Q. How good are anti-glare sunglasses?
A. They are better because they protect you from sunlight reflecting off surfaces of tinted lenses, cars with a shiny metallic body, mirrors and so on, when the sun is behind you. Anti-glare helps you when driving at night as well.

Q. Does it really matter if the glasses are made of plastic or glass?
A. No, (but) plastic lenses are lighter and more stable than glass lenses.

Q. What happens if you wear the wrong type of sunglasses for long?
A. It can cause serious problems, such as retinal damage, degeneration of the macula or even cataract.

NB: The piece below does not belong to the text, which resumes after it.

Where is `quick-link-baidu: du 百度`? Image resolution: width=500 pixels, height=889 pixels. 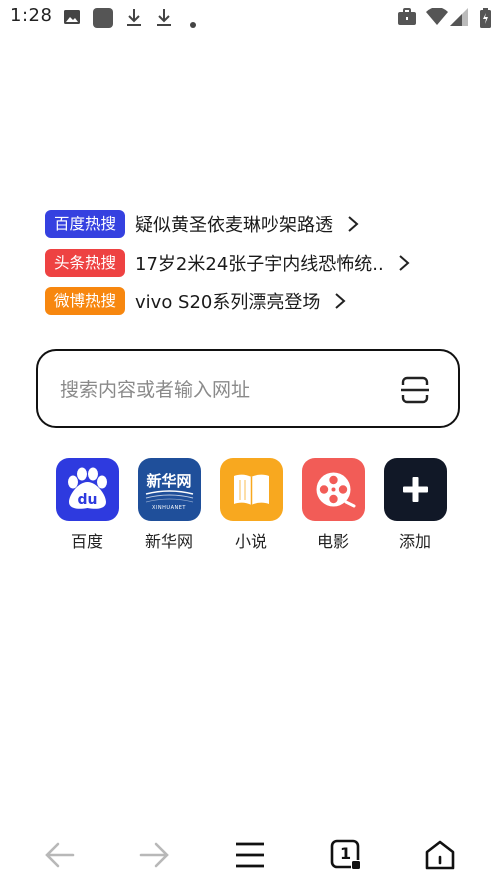 quick-link-baidu: du 百度 is located at coordinates (87, 505).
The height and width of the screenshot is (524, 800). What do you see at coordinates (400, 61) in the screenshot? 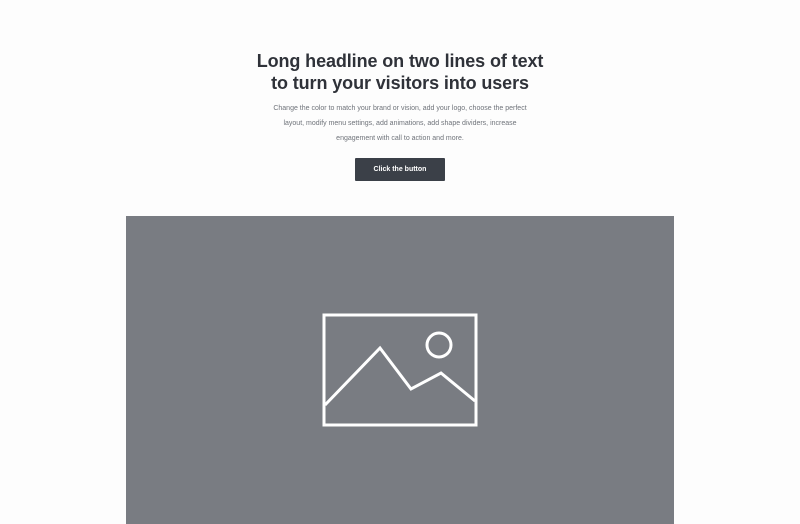
I see `headline-line-1: Long headline on two lines of text` at bounding box center [400, 61].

Cataracts and macular degeneration can be caused by (overexposure) to ultraviolet light as well as through the use of the wrong type of sunglasses. It can also cause cancer of the eyelids and skin around the eyes.

HOW THE TRENDY STYLES MEASURE UP


1) Aviators; while the cool, dark lenses are suitable for driving, the thin metal bracket does not protect against irradiation and reflection from the sides.

2) The use of glasses with big frames, such as these ones with brown lenses, do reduce some glare, but is not the best choice available.

3) These fashionable pair of glasses for ladies is good to make a style statement, but is rather intrusive while driving.

4) Sufficiently big and broad on the sides, these types are best for motorists.

5) A good glass with blue lenses is suitable for sun protection, but not for driving as it can distort the surroundings.

6) Yellow tints will make it look even brighter than it actually is.